Évidemment qu’il faut que la persuasion et la vigilance augmente. Bien sûr qu’il faut des règles plus sévères et une application stricte des lois, mais c’est au niveau psychologique et comportemental qu’il faut peut-être aller chercher des solutions efficaces et pérennes.
Le respect de la loi, le vivre ensemble, le comportement dans les lieux publics, le civisme tout court, doivent être au cœur de l’éducation et du système de l’enseignement.

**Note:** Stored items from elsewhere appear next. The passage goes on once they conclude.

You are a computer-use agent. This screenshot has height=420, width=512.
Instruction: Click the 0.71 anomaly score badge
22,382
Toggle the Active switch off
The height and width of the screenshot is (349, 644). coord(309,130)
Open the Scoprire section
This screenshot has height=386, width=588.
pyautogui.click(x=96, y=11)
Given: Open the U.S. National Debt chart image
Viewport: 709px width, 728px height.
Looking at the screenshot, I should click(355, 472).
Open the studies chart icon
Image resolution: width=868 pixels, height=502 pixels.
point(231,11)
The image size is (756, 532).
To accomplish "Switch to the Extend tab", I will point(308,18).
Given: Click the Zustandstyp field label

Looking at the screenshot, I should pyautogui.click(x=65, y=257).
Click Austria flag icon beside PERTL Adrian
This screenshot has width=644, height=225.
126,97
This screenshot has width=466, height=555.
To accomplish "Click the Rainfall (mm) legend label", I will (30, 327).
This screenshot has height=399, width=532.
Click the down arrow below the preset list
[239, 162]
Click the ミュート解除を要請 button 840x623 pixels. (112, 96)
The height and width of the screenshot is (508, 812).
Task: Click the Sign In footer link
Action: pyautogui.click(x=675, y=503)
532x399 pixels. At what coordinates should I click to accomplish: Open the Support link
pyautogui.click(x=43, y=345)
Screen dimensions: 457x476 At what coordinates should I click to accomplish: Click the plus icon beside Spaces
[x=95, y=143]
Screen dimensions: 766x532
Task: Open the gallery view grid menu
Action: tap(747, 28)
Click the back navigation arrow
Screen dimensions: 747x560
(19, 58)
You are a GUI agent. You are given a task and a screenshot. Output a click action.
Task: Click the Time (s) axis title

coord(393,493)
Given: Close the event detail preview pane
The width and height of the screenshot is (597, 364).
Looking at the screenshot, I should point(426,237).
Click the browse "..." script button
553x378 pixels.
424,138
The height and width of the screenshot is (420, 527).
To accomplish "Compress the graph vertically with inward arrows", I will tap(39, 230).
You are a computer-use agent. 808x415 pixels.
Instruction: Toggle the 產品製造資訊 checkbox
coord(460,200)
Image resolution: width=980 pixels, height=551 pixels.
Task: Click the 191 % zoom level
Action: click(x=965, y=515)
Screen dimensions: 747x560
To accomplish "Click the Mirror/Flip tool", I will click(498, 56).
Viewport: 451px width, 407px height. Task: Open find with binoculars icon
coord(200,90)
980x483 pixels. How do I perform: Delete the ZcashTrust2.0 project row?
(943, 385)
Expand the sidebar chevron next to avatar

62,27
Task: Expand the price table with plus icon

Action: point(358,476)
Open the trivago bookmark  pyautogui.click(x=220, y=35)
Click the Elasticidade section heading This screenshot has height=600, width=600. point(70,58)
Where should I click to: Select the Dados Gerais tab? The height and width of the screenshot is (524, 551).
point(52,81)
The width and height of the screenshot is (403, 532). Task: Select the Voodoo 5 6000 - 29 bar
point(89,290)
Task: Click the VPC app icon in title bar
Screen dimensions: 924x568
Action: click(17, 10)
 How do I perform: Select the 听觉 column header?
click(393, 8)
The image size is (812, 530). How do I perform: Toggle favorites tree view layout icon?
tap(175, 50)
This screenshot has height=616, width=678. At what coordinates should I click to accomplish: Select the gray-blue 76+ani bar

Le respect du code de la route, le comportement au volant, l’attitude sur un deux roues, ou simplement les agissements en marchant, ne sont en fait que des déclinaisons du comportement global du citoyen.
Nous devrions probablement aller plus loin dans l’approche et étudier notre capacité d’orientation dans l’espace, notre perception de l’autre, notre rapport au danger, nos habilités motrices à maîtriser un engin, notre appréciation de la vitesse et bien d’autres aspects de notre comportement.
Ce ne sont pas des campagnes sporadiques combien mal inspirées des fois, et encore moins la fameuse signature institutionnelle des bandes d’annonces qui vont y changer quelque chose.
Si rien n’évolue au plan stratégique et du concept, dans 70 ans, on aura perdu encore des dizaines de milliers de vie et certainement mutilé des centaines de milliers de nos frères et sœurs.
Et le texte de Louis Gravier serait hélas encore d’actualité.
Je me rappelle avoir commis une chronique similaire le vendredi 22 avril 2016, du temps où j’avais tous les vendredis un temps de parole à Radio Mars… Que le temps passe vite.